---- Gösterilen metin

EKMEĞİNİ TAŞTAN ÇIKARMAK
"Her insan 'ekmeğini çıkarmak' ister, yetecek kadar para kazanmak ister. 'Ekmek aslanın ağzında'dır, iş bulmak kolay değil. Yoksulluk kötü şey, insan 'kuru ekmeğe muhtaç' olur. Kimi beceriklidir, çalışkandır, 'ekmeğini taştan çıkarır'. Kimi de 'ekmeğini ayağıyla teper', karşısına gelen fırsatı kaçırır." "Kimi zaman yaşamda büyük sıkıntılarla, üzüntülerle karşılaşırsınız, ama katlanır, 'ekmeğinizi kana doğrarsınız'. (...) Kimseyi küçük düşürecek bir söz söylemeyin, 'ekmeğine kuru, ayranına duru' demeyin. Bir de 'yüzü sıcak ekmeğe gülmez' bir insan olmayın, yani asık suratlı olmayın."

19 MAYIS PAZARTESİ

EVDE TADIM GÜNLERİ
Konserveler ne durumda? Merak ediyorduk. Konserve kutularının üstündeki 'Gurme' ibaresinin bir karşılığı var mıydı? Kontrol etmeliydik. Zeytinyağlı barbunyada karar kıldık: Tamek, Tat, Tukaş... Hangisinin hangisi olduğunu ben biliyordum ama E.A., yuvarlak, dikdörtgen, üçgen kaselerde kör tadım yaptı.
Sonuçta hemfikirdik: Sıralama Tat, Tamek, Tukaş şeklinde oldu.
Sonra aklımıza bira tadımı düştü. Meşrutiyet Caddesi'ndeki (Tepebaşı) Comedus'ta güzel peynirler, iyi soğuk etler, özellikli ürünler satılıyor. Marketlerde bulunmayan, iddialı barlarda bile denk gelinmeyen değişik Alman, Belçika, İskoç biraları da cabası...

--------
---- Veri bölümü

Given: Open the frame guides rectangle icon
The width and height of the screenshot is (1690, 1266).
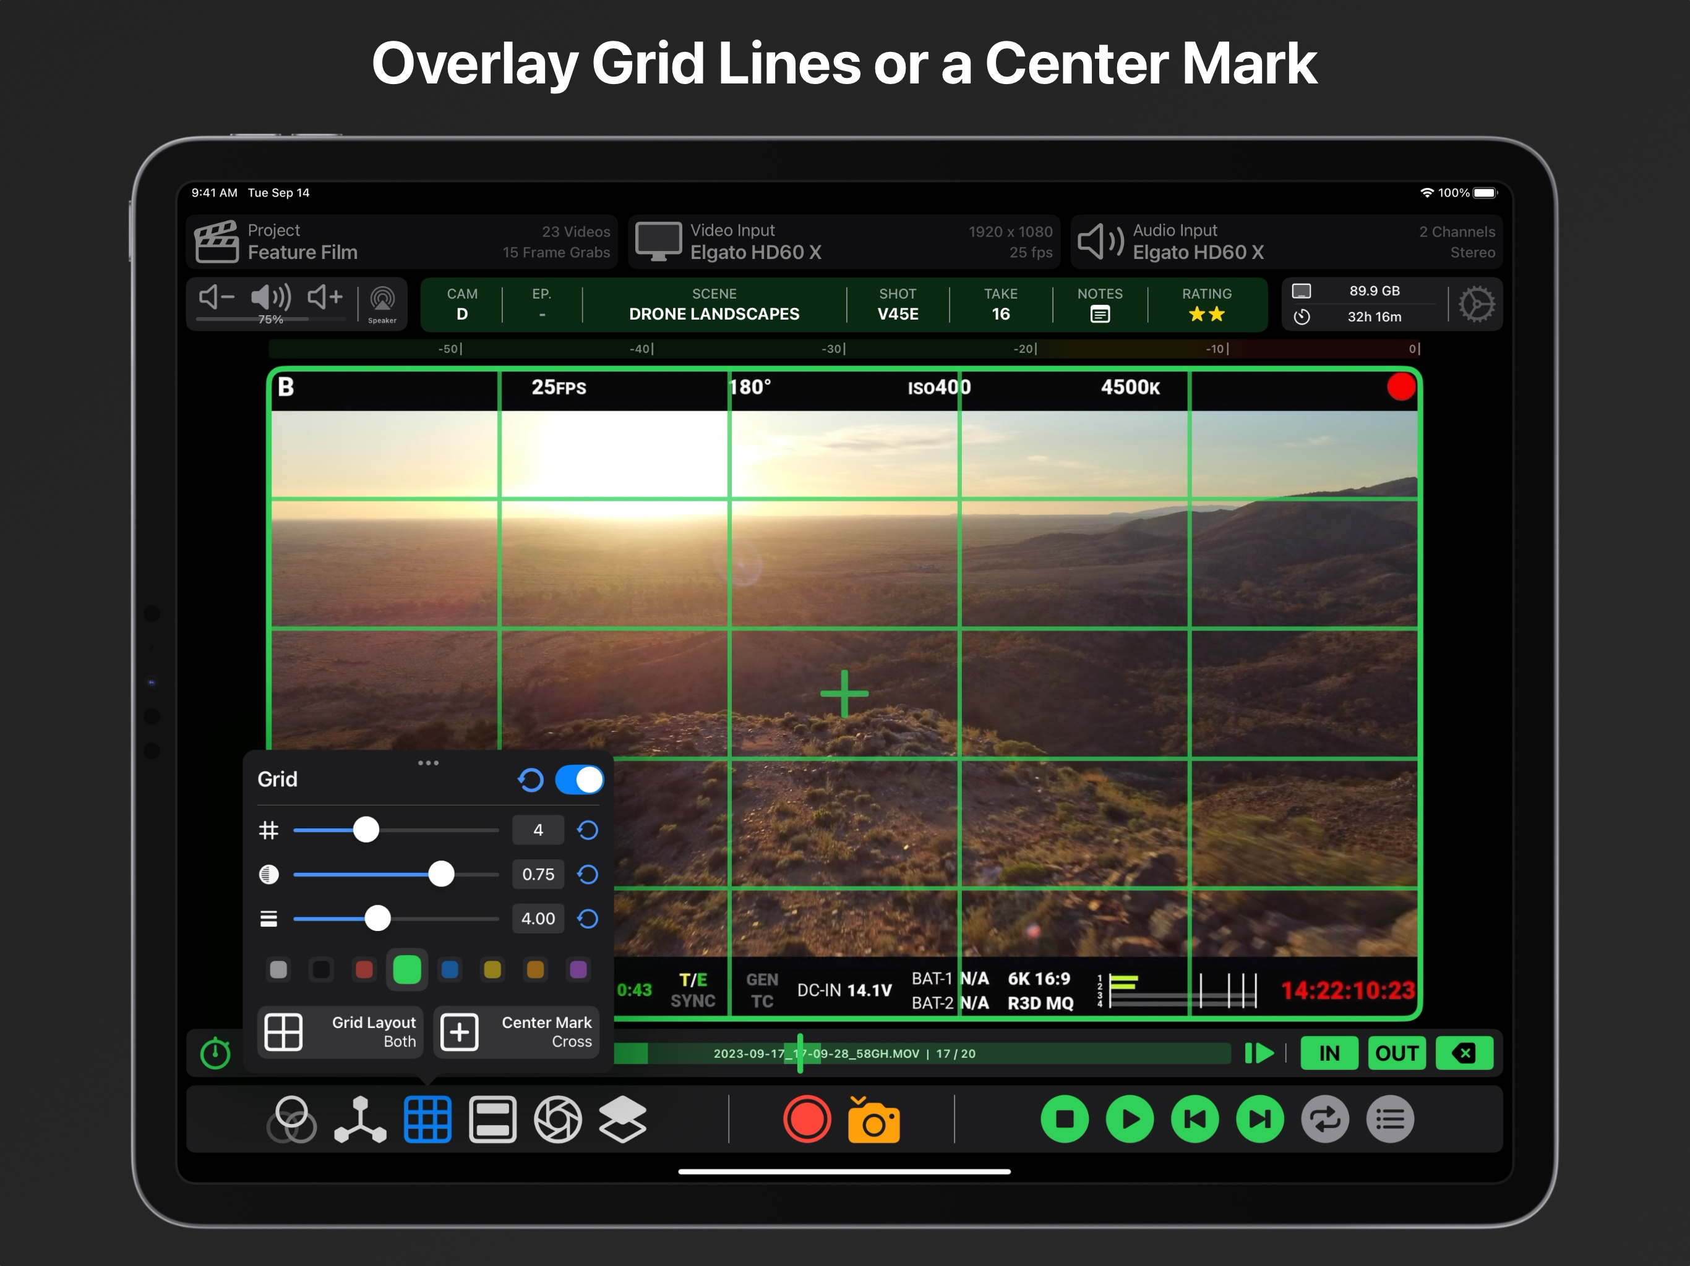Looking at the screenshot, I should (x=492, y=1119).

--------

▶ **Görev ayrıntıları**
Gösterilen metinde "Sonuçta hemfikirdik: Sıralama" sözcükleriyle açılıp "biraları da cabası..." ile kapanan bölümü yeniden yazın ve bu bölümde "peynirler" yerine "zeytinler" koyun.

▶ **Görev çıktısı**
Sonuçta hemfikirdik: Sıralama Tat, Tamek, Tukaş şeklinde oldu.
Sonra aklımıza bira tadımı düştü. Meşrutiyet Caddesi'ndeki (Tepebaşı) Comedus'ta güzel zeytinler, iyi soğuk etler, özellikli ürünler satılıyor. Marketlerde bulunmayan, iddialı barlarda bile denk gelinmeyen değişik Alman, Belçika, İskoç biraları da cabası...